International banks, which have been expanding aggressively in China in recent years, are keeping potentially exposed employees at a distance. Credit Suisse sent its staff in Hong Kong a memo instructing them to stay away from its regional headquarters if they had visited mainland China in the past 14 days. Shanghai, China’s financial capital, has ordered companies not to reopen until February 9.
Zhou Xianwang, Wuhan’s mayor, acknowledged government failings in handling the crisis. “We need to improve the ability to address public health events . . . and manage emergencies,” he told CCTV, China’s state broadcaster.
He admitted that the local authorities had not made “a timely disclosure” about the virus but he said Beijing was in part responsible. “This is an infectious disease and must be disclosed according to law. Local governments cannot disclose the disease until it gets authorisation to do so,” he said.

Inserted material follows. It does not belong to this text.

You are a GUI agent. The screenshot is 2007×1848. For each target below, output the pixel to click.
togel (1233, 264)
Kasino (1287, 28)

Foreign countries were scrambling to help their citizens in Wuhan, which is in Hubei province. The Indian government said it was taking steps to “prepare for possible evacuation” and Germany’s foreign minister said: “We are considering a possible evacuation of all Germans who want to leave”.

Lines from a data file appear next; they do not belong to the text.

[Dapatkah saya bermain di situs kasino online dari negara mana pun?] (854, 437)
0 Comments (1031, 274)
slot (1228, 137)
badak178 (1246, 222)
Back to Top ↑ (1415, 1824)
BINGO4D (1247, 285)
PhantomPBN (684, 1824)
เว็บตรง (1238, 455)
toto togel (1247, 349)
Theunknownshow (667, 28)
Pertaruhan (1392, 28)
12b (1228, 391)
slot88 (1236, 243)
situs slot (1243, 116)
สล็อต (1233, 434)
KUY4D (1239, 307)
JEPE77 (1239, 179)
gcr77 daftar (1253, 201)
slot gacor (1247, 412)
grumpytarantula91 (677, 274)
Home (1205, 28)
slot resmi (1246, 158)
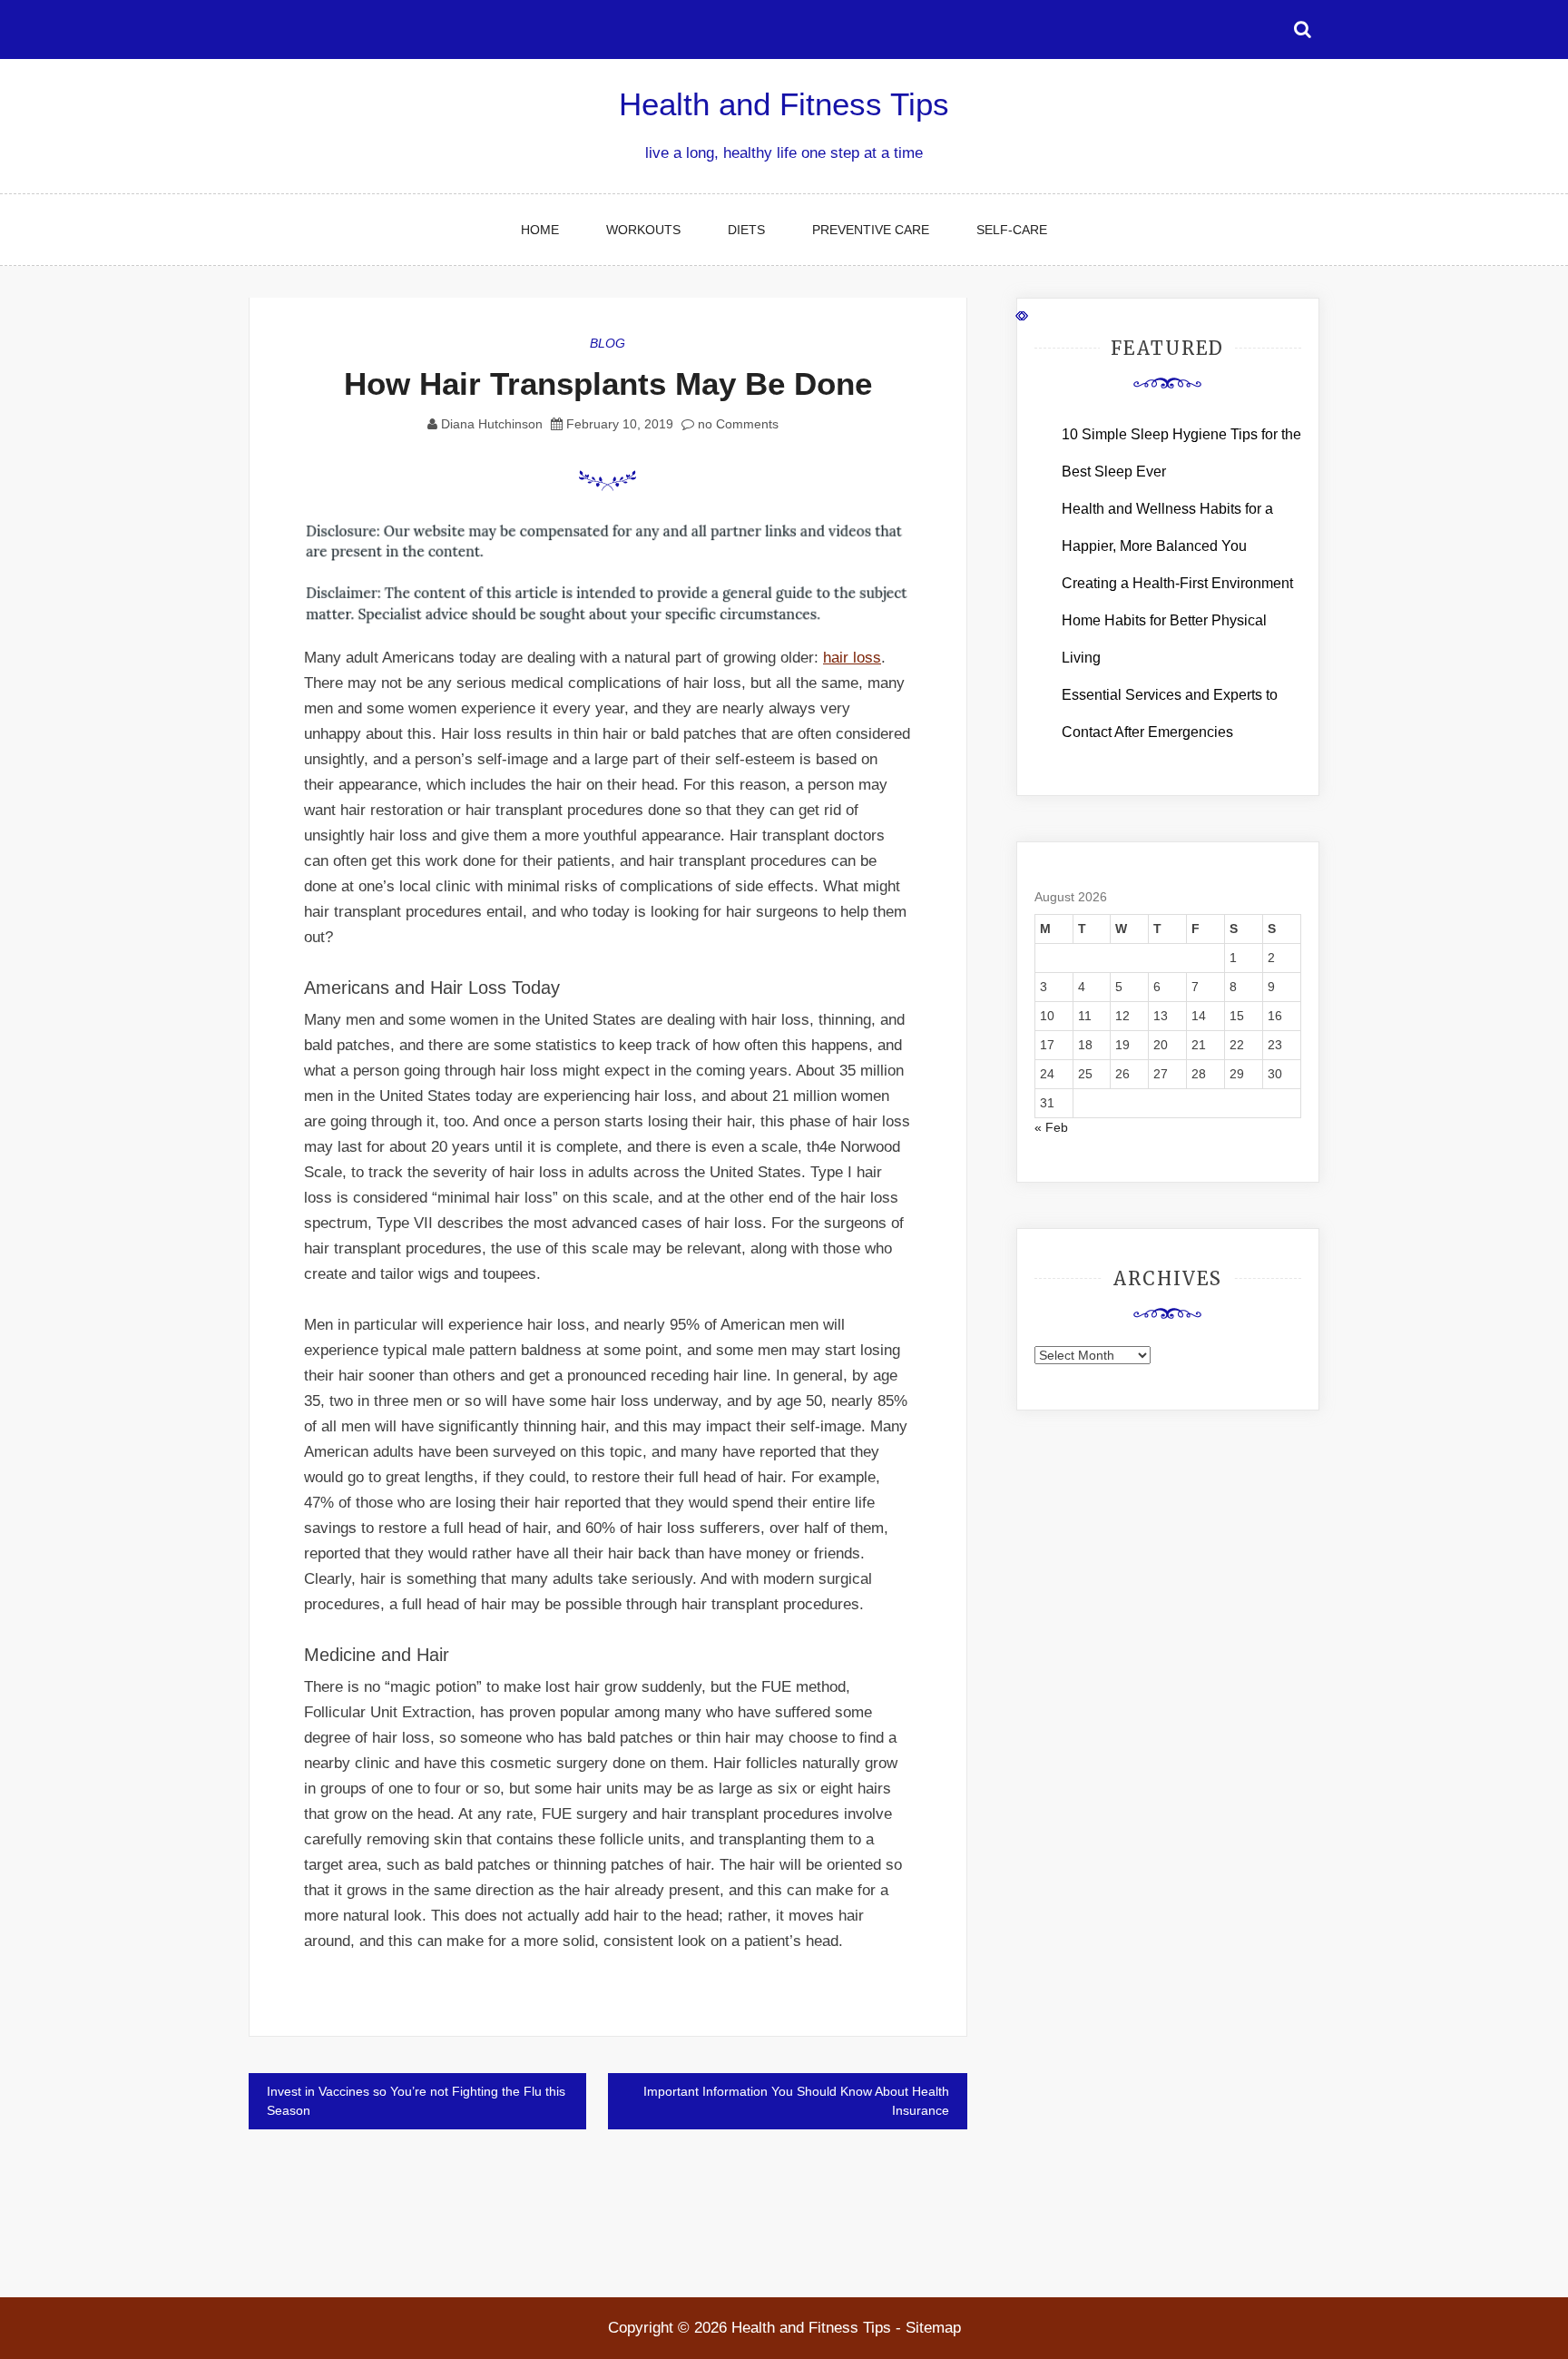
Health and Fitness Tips (784, 104)
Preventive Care (870, 229)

Matt Hancock, the UK health secretary, said the Foreign Office was “rapidly advancing measures to bring UK nationals back from Hubei province”. Officials expected no more than 200 people were likely to return and said they would be asked to remain isolated for 14 days after arriving in the UK.
UK health authorities had also been asked to trace people who had been to Wuhan in the past 14 days, Mr Hancock said, with 1,460 being sought.
The US state department on Monday raised its travel alert for China due to the outbreak to “Level 3”, which means potential travellers should reconsider their plans and avoid non-essential travel. It held back from raising the alert to “Level 4” which would signal a warning to Americans not to travel to Hubei.
Meanwhile the virus continues to spread around the world. The US has confirmed cases in Washington state, Chicago, California and Arizona, while Australia has reported five cases, South Korea four and Hong Kong five. Taiwan, Thailand, Vietnam, Singapore, Malaysia, Nepal, Cambodia, Sri Lanka and Canada have also reported cases.
Underscoring concern among Chinese policymakers over the economic fallout from the outbreak, China’s banking and insurance regulator announced moves to help businesses affected by the crisis.
The China Banking Regulatory Commission said companies would receive support “through measures such as encouraging appropriate lowering of loan interest rates [and] improving arrangements for loan renewal policies”.
Andrew Milligan, head of global strategy at Aberdeen Standard Investments, said: “Even on the assumption that the authorities do get on top of this outbreak, there will be some short-term economic shock.” But he added: “That is a long way from saying the outlook for global markets will be materially different. It’s still early days.”
The coronavirus outbreak comes as China’s economy is already growing at its lowest rate in almost 30 years. In 2019, the economy grew just 6.1 per cent. As the US-China trade war has hit exports, consumption — which is now threatened by the outbreak — has become a far more important source of growth.
“Everything depends on how rapidly it spreads and how serious it gets, but in principle this could have a serious impact on consumption,” said Michael Pettis, a finance professor at Peking University and senior fellow at the Carnegie-Tsinghua Center. “People are not going out to restaurants and bars.”
In the UK, British Airways owner IAG’s share price dropped sharply along with other airlines. British fashion label Burberry, which is heavily exposed to the Chinese market, was one of the biggest luxury victims, closing down 4.8 per cent. Japan’s Topix, one of the only major regional stock indices trading on Monday, fell 1.6 per cent.
Investors piled into haven assets, with gold rising 0.75 per cent to $1,583 per troy ounce. The benchmark 10-year US Treasury yield, which moves in the opposite direction to prices, fell 8 basis points to 1.6 per cent, its lowest level since October.